------ 주어진 항목

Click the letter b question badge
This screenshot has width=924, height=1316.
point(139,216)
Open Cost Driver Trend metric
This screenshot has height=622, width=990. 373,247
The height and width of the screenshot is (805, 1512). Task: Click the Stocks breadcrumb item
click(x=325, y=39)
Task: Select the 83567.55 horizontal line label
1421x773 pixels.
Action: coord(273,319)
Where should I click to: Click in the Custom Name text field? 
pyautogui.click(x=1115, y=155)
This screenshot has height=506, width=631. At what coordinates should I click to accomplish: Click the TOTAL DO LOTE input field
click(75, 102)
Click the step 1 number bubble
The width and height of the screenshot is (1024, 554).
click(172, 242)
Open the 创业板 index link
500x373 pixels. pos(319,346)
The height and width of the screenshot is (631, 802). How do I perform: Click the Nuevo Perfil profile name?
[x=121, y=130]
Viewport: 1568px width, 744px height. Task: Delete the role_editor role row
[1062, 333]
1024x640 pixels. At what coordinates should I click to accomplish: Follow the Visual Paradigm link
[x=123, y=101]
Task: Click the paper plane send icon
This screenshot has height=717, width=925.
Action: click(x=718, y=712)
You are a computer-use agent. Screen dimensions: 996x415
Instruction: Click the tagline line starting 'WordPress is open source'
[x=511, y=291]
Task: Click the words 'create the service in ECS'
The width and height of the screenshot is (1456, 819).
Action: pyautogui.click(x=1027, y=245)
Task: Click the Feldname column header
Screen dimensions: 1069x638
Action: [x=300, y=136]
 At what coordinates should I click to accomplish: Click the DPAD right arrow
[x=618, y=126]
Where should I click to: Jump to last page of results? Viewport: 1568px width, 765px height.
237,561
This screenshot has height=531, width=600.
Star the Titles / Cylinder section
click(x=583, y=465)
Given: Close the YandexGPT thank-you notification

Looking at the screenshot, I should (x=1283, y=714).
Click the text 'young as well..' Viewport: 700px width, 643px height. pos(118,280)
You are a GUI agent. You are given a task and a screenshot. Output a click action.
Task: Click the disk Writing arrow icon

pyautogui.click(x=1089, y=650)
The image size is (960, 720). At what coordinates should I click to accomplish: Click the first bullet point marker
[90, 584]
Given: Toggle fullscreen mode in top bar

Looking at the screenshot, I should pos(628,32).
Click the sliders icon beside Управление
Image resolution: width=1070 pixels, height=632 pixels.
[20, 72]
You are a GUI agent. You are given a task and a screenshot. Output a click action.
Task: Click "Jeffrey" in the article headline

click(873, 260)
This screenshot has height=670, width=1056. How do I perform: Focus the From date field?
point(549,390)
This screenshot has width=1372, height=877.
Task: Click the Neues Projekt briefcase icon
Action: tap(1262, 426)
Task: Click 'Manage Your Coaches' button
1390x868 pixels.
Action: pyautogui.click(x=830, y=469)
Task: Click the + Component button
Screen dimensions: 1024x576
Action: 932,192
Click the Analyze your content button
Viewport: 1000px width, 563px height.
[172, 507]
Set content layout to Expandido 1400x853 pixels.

------------

> 과제 요구사항: 위 항목의 모든 줄을 '번호'와 '내용' 두 열로 된 Markdown 표로 정리하세요. 빈 줄은 빼고 각 줄에 행 번호를 매기세요.

> 최종 결과:
| 번호 | 내용 |
|---|---|
| 1 | Click the letter b question badge |
| 2 | This screenshot has width=924, height=1316. |
| 3 | point(139,216) |
| 4 | Open Cost Driver Trend metric |
| 5 | This screenshot has height=622, width=990. 373,247 |
| 6 | The height and width of the screenshot is (805, 1512). Task: Click the Stocks breadcrumb item |
| 7 | click(x=325, y=39) |
| 8 | Task: Select the 83567.55 horizontal line label |
| 9 | 1421x773 pixels. |
| 10 | Action: coord(273,319) |
| 11 | Where should I click to: Click in the Custom Name text field?  |
| 12 | pyautogui.click(x=1115, y=155) |
| 13 | This screenshot has height=506, width=631. At what coordinates should I click to accomplish: Click the TOTAL DO LOTE input field |
| 14 | click(75, 102) |
| 15 | Click the step 1 number bubble |
| 16 | The width and height of the screenshot is (1024, 554). |
| 17 | click(172, 242) |
| 18 | Open the 创业板 index link |
| 19 | 500x373 pixels. pos(319,346) |
| 20 | The height and width of the screenshot is (631, 802). How do I perform: Click the Nuevo Perfil profile name? |
| 21 | [x=121, y=130] |
| 22 | Viewport: 1568px width, 744px height. Task: Delete the role_editor role row |
| 23 | [1062, 333] |
| 24 | 1024x640 pixels. At what coordinates should I click to accomplish: Follow the Visual Paradigm link |
| 25 | [x=123, y=101] |
| 26 | Task: Click the paper plane send icon |
| 27 | This screenshot has height=717, width=925. |
| 28 | Action: click(x=718, y=712) |
| 29 | You are a computer-use agent. Screen dimensions: 996x415 |
| 30 | Instruction: Click the tagline line starting 'WordPress is open source' |
| 31 | [x=511, y=291] |
| 32 | Task: Click the words 'create the service in ECS' |
| 33 | The width and height of the screenshot is (1456, 819). |
| 34 | Action: pyautogui.click(x=1027, y=245) |
| 35 | Task: Click the Feldname column header |
| 36 | Screen dimensions: 1069x638 |
| 37 | Action: [x=300, y=136] |
| 38 |  At what coordinates should I click to accomplish: Click the DPAD right arrow |
| 39 | [x=618, y=126] |
| 40 | Where should I click to: Jump to last page of results? Viewport: 1568px width, 765px height. |
| 41 | 237,561 |
| 42 | This screenshot has height=531, width=600. |
| 43 | Star the Titles / Cylinder section |
| 44 | click(x=583, y=465) |
| 45 | Given: Close the YandexGPT thank-you notification |
| 46 | Looking at the screenshot, I should (x=1283, y=714). |
| 47 | Click the text 'young as well..' Viewport: 700px width, 643px height. pos(118,280) |
| 48 | You are a GUI agent. You are given a task and a screenshot. Output a click action. |
| 49 | Task: Click the disk Writing arrow icon |
| 50 | pyautogui.click(x=1089, y=650) |
| 51 | The image size is (960, 720). At what coordinates should I click to accomplish: Click the first bullet point marker |
| 52 | [90, 584] |
| 53 | Given: Toggle fullscreen mode in top bar |
| 54 | Looking at the screenshot, I should pos(628,32). |
| 55 | Click the sliders icon beside Управление |
| 56 | Image resolution: width=1070 pixels, height=632 pixels. |
| 57 | [20, 72] |
| 58 | You are a GUI agent. You are given a task and a screenshot. Output a click action. |
| 59 | Task: Click "Jeffrey" in the article headline |
| 60 | click(873, 260) |
| 61 | This screenshot has height=670, width=1056. How do I perform: Focus the From date field? |
| 62 | point(549,390) |
| 63 | This screenshot has width=1372, height=877. |
| 64 | Task: Click the Neues Projekt briefcase icon |
| 65 | Action: tap(1262, 426) |
| 66 | Task: Click 'Manage Your Coaches' button |
| 67 | 1390x868 pixels. |
| 68 | Action: pyautogui.click(x=830, y=469) |
| 69 | Task: Click the + Component button |
| 70 | Screen dimensions: 1024x576 |
| 71 | Action: 932,192 |
| 72 | Click the Analyze your content button |
| 73 | Viewport: 1000px width, 563px height. |
| 74 | [172, 507] |
| 75 | Set content layout to Expandido 1400x853 pixels. |